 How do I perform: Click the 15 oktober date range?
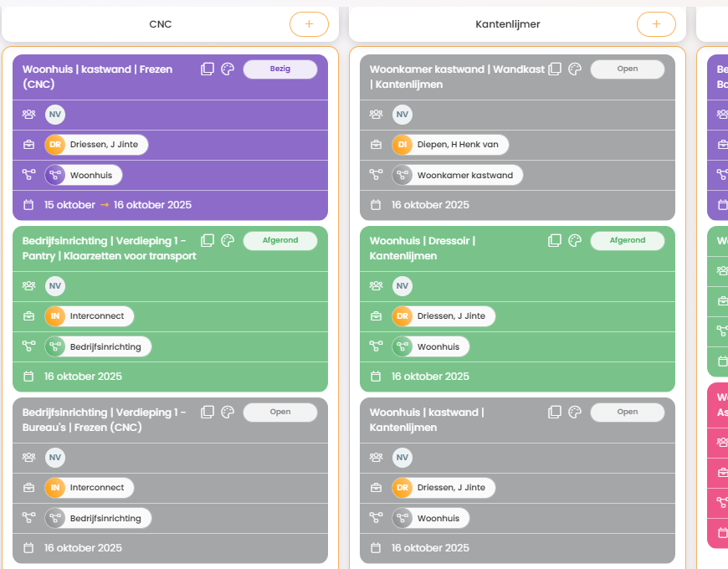[x=118, y=205]
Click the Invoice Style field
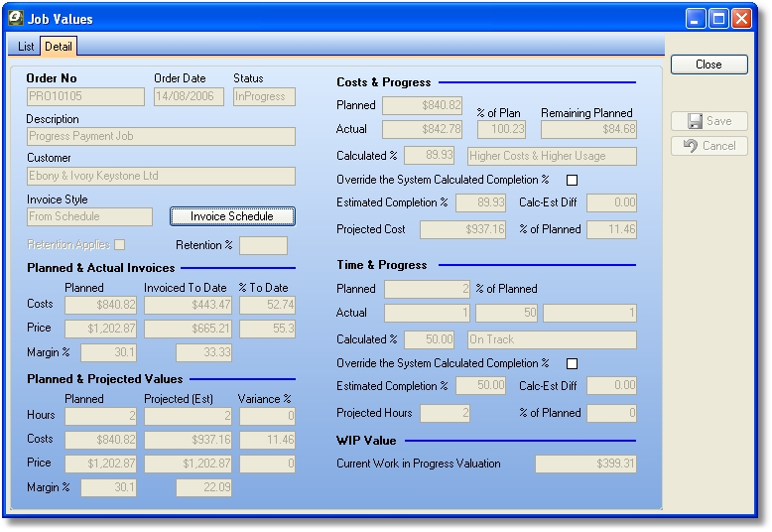This screenshot has height=532, width=772. click(x=89, y=216)
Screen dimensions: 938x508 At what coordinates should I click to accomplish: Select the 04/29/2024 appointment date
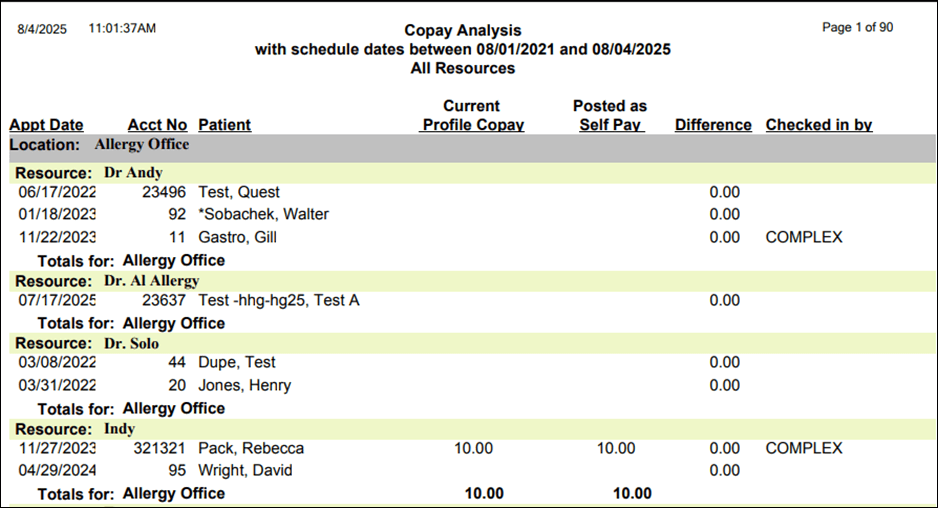coord(57,470)
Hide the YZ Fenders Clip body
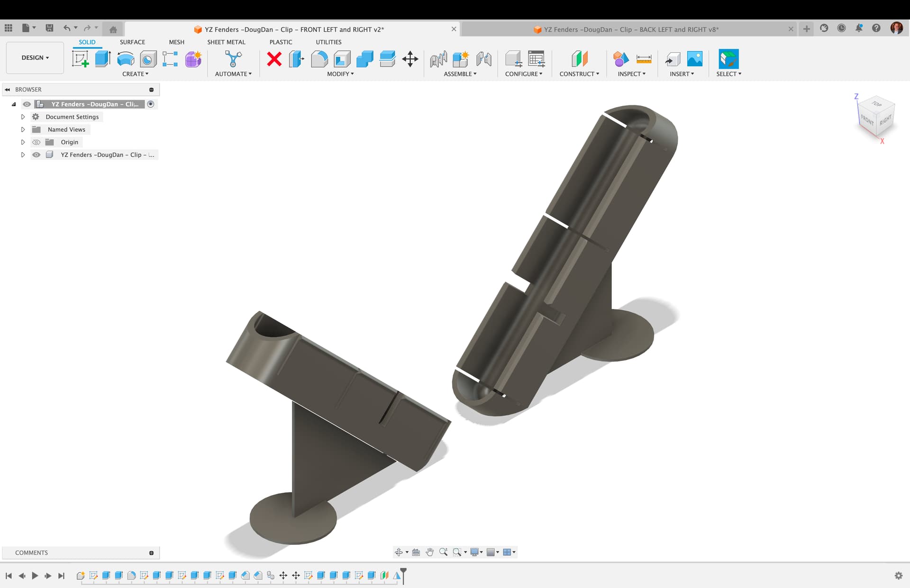Screen dimensions: 910x588 (x=36, y=155)
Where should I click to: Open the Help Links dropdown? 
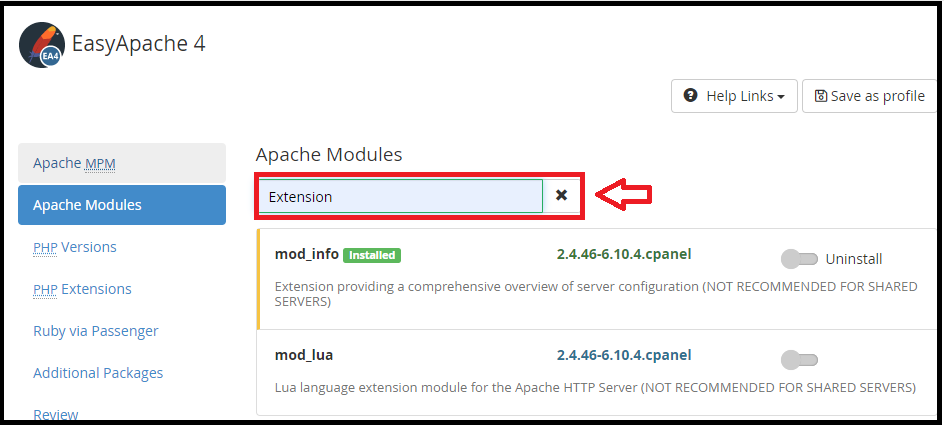point(734,96)
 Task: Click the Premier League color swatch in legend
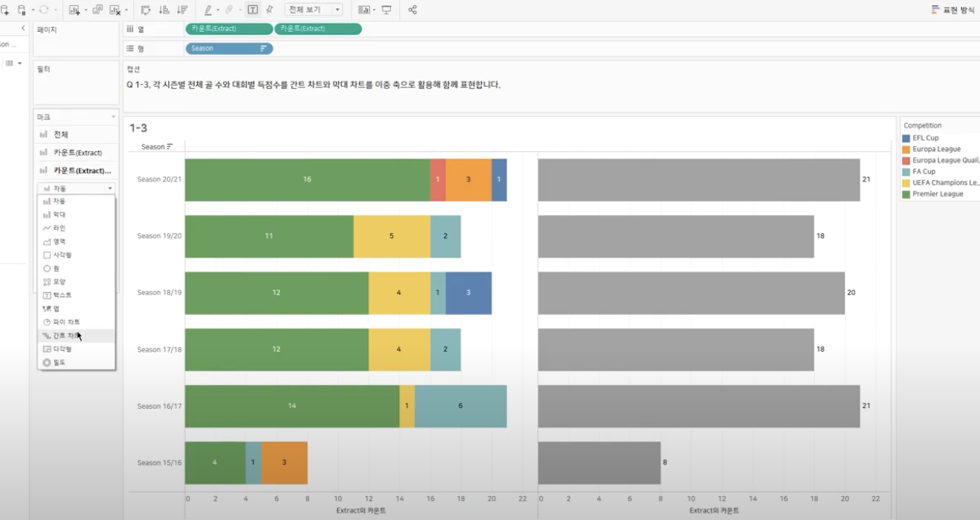tap(906, 195)
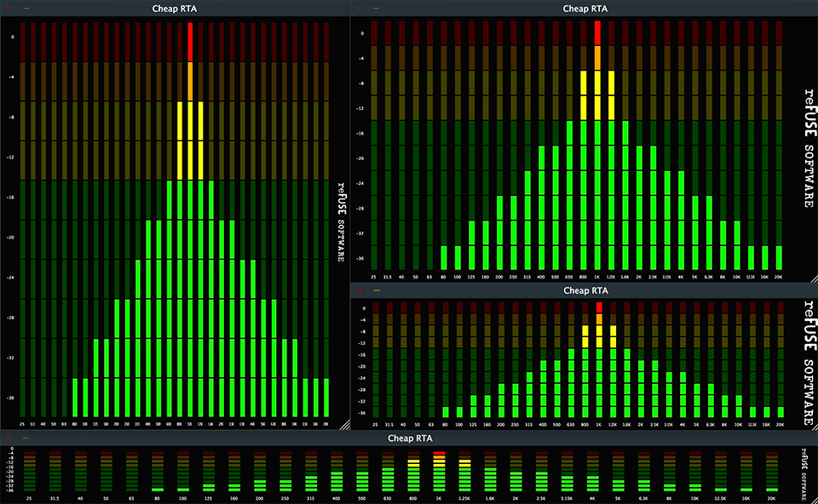Click the 25 Hz label in bottom strip window
This screenshot has width=818, height=504.
click(28, 498)
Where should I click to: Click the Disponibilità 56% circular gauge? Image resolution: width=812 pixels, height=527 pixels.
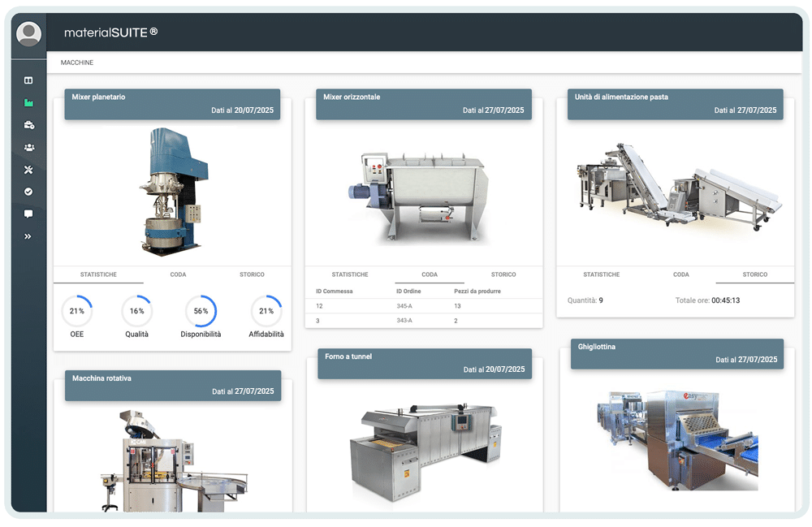pos(201,311)

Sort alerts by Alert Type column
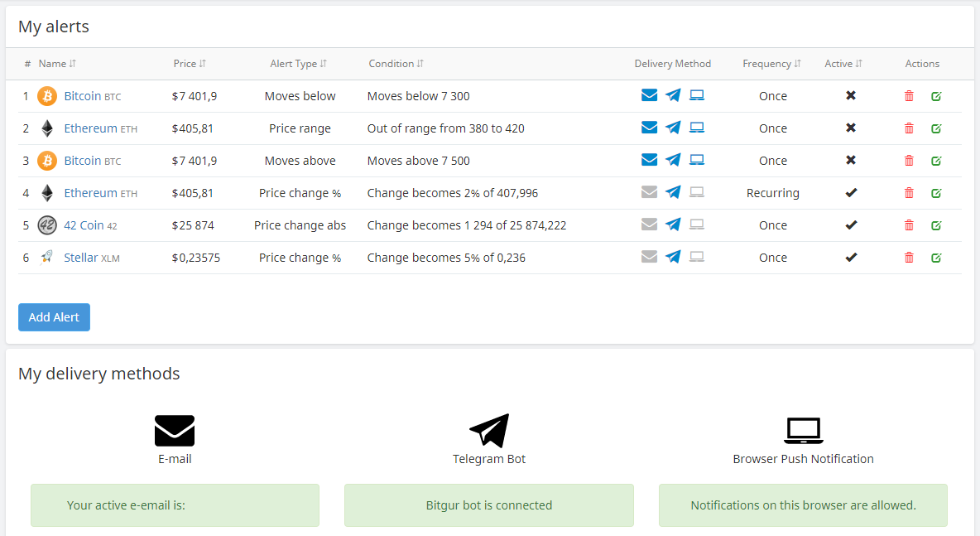click(x=298, y=64)
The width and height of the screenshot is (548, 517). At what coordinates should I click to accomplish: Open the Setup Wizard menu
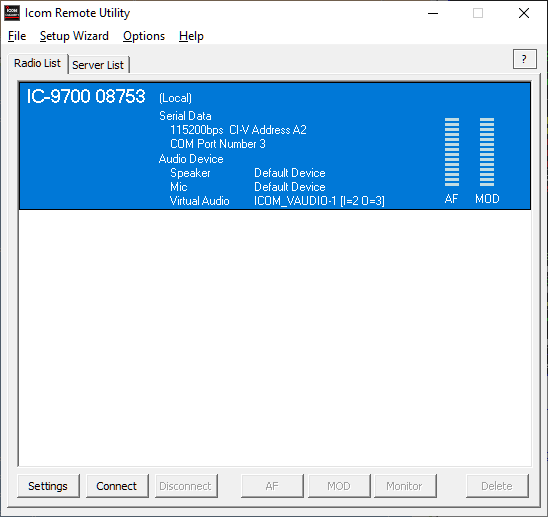click(74, 36)
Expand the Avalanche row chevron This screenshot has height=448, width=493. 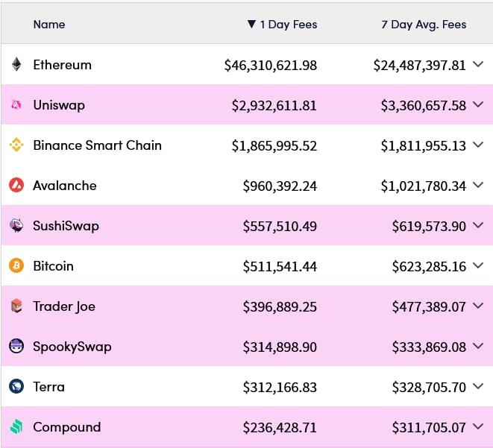[x=479, y=186]
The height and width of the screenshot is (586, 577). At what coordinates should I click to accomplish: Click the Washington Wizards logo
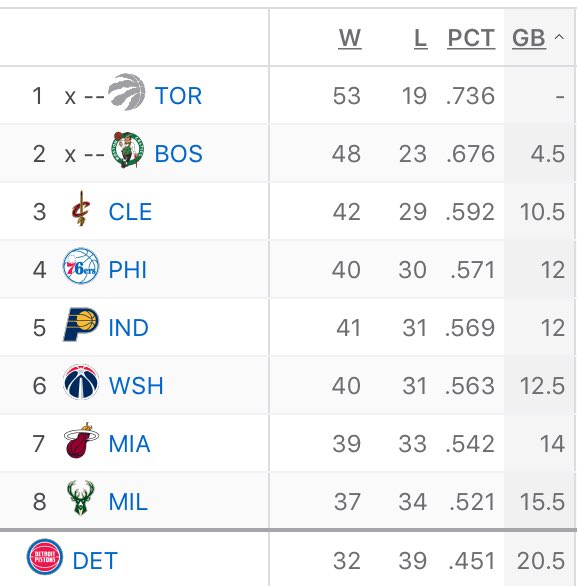pyautogui.click(x=81, y=382)
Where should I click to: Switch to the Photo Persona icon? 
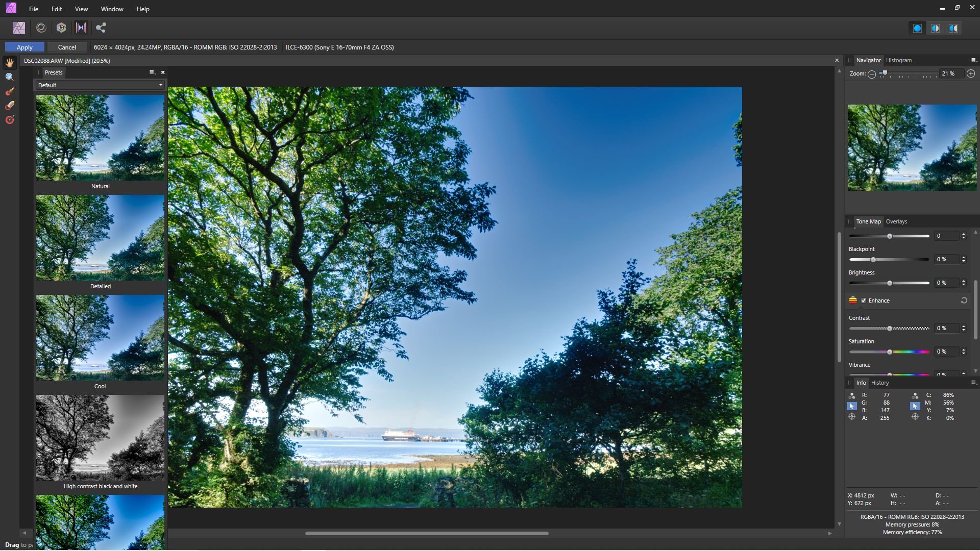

§ Exercise directions
Gather every line in the rows above that contains the word "accomplish", copying each one in full.

§ Reply to the exercise
Screen dimensions: 938x508 At what coordinates should I click to accomplish: Select the 04/29/2024 appointment date
The width and height of the screenshot is (548, 517). At what coordinates should I click to accomplish: Open the Setup Wizard menu
The height and width of the screenshot is (586, 577). At what coordinates should I click to accomplish: Click the Washington Wizards logo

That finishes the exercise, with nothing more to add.